6. L'approche des Représentations Sociales
Joffe, en 2003, dans l'analyse des risques sanitaires,
préconise une approche en terme de «Représentations
sociales» plutôt qu'en termes de «Cognition sociale» ; et
ainsi de « Considérer les deux processus de construction d'une
représentation dans le sens commun, l'objectivation et l'ancrage »
plutôt que d'« Évaluer le sens commun sur la base des
standards du raisonnement rationnel et à partir d'une conception
déficitaire de l'activité cognitive ».
6. 1 Représentations sociales et conduites
addicitves
Comme nous l'avons précédemment, les conduites
additives ne sont pas seulement une
question sanitaire. Le comportement d'usage est un comportement
social, étroitement lié à la relation aux pairs,
à la famille et à l'institution scolaire, inscrit dans un
processus de
socialisation. En effet, là où les sciences
exactes (physiologie, épidémiologie...) voyaient du «
comportement d'usage », nous voyons finalement des pratiques sociales et
là où on parlait de « déviance », nous nous
questionnons sur les représentations sociales ainsi que la place des
acteurs de terrain et des entrepreneurs de morale dans cette stigmatisation.

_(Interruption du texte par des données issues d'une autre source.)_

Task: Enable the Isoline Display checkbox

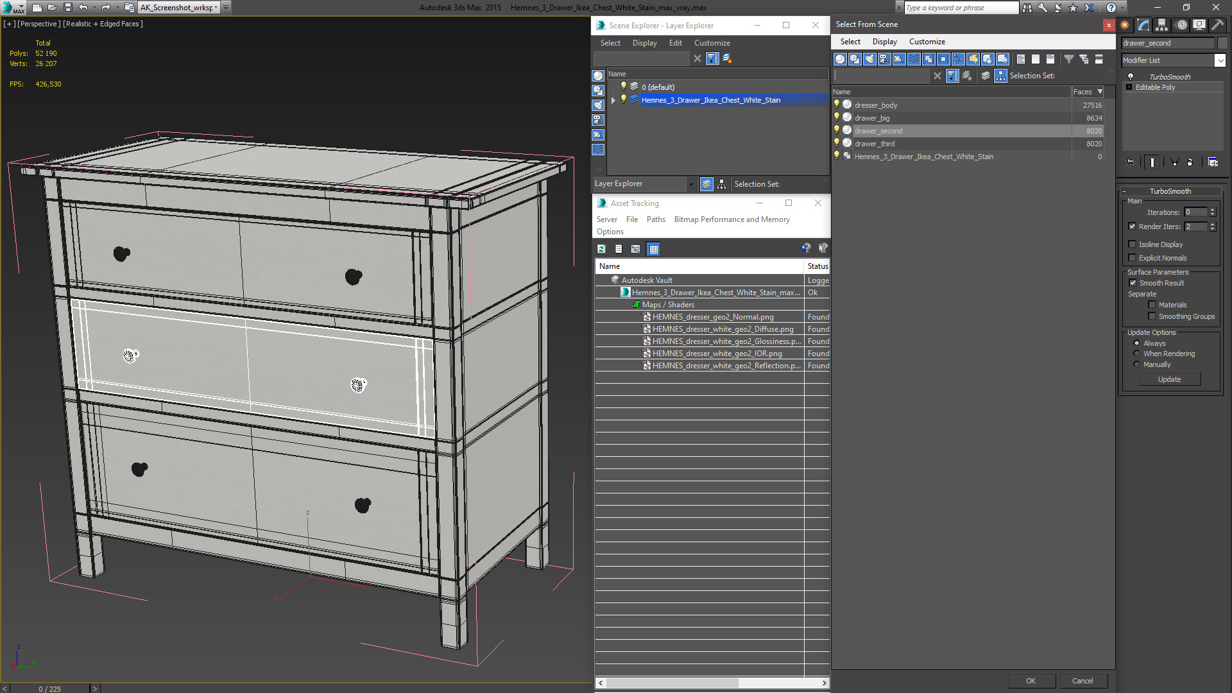Action: [x=1133, y=244]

Cette notion de représentations sociales est née
de la notion de représentation collective (Durkheim,
1895) et a été conceptualisée par Moscovici à
l'occasion de son étude princeps sur la psychanalyse en 1961. Pour
Moscovici, les représentations seraient des données relevant de
l'activité cognitive des groupes et des individus dans des contextes
particuliers, et non pas, comme pour Durkeim, des données collectives
mentales qui s'imposeraient aux personnes.
En effet, les représentations sociales désignent
« l'élaboration d'un objet social par une communauté avec
l'objectif d'agir et de communiquer ». (Moscovici, 1961). Selon Jodelet
(1989), elles sont reliées à des systèmes de pensée
plus larges (idéologiques ou culturels), à un état des
connaissances scientifiques, comme à la condition sociale et à la
sphère de l'expérience privée et affective des individus.
Ce ne sont donc pas les caractéristiques objectives des objets qui font
de ceux-ci des objets sociaux, mais la relation que les
personnes entretiennent avec ceux-ci. Ainsi, il n'y a pas de
représentation sociale en soit, « toute représentation
sociale est représentation de quelque chose et de quelqu'un ».
(Jodelet, 1984, p.71).
Les représentations sociales sont une forme de
connaissance courante, dite de sens commun, caractérisées par les
fonctions suivantes :
- Savoir : elles permettent de comprendre et
d'expliquer la réalité.
- Orientation des conduites et des comportements
: le comportement des individus serait déterminé par
quatre composantes de leur représentation de la situation :
représentation de soi, du contexte, de la tâche et des autres. Ces
composantes agissent sur la signification de la situation pour les sujets et
induisent donc les comportements (Doise, 1969). L'individu se servirait donc
des représentations comme d'un mode d'emploi du monde,
en les appliquant localement, tel un guide pour l'action.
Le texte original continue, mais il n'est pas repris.